» TASK DESCRIPTION: After locating the line that contains "You are a GUI" in the records below, write out exactly that line and each line after it through the one that contains "This screenshot has height=819, width=1456.", and nothing else.

» DATA IN THIS EXERCISE:
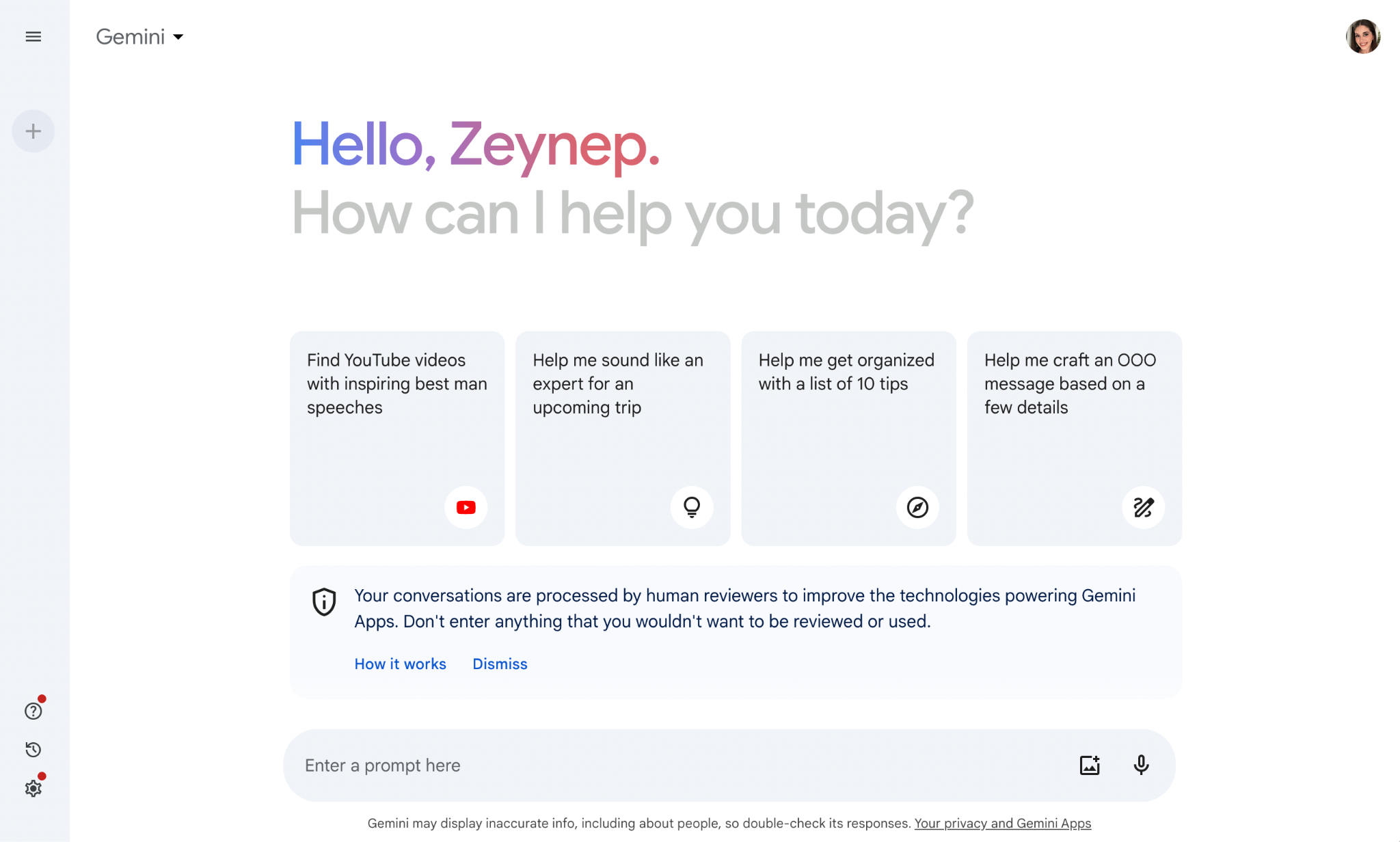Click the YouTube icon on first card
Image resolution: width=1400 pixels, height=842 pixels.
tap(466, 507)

* * *

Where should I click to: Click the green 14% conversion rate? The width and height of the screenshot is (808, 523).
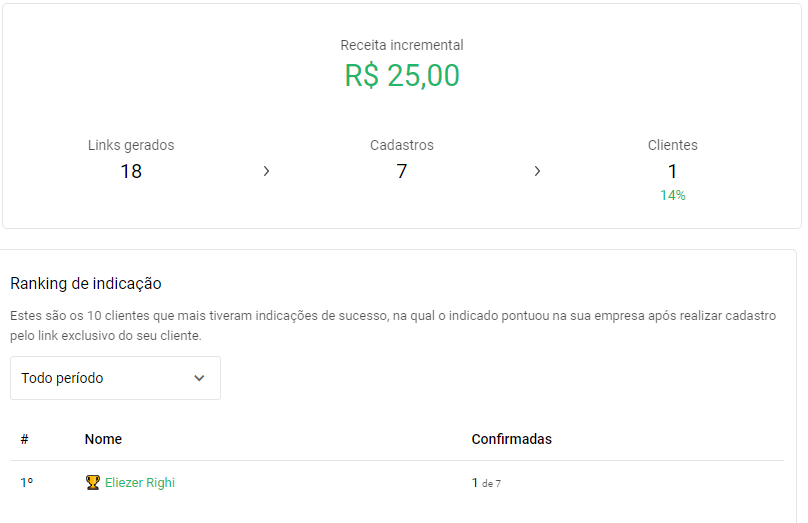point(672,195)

---

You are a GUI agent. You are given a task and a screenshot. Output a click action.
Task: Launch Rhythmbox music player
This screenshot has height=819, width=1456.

» REPLY TO THE EXERCISE:
You are a GUI agent. You are given a task and a screenshot. Output a click action.
Task: Launch Rhythmbox music player
This screenshot has height=819, width=1456.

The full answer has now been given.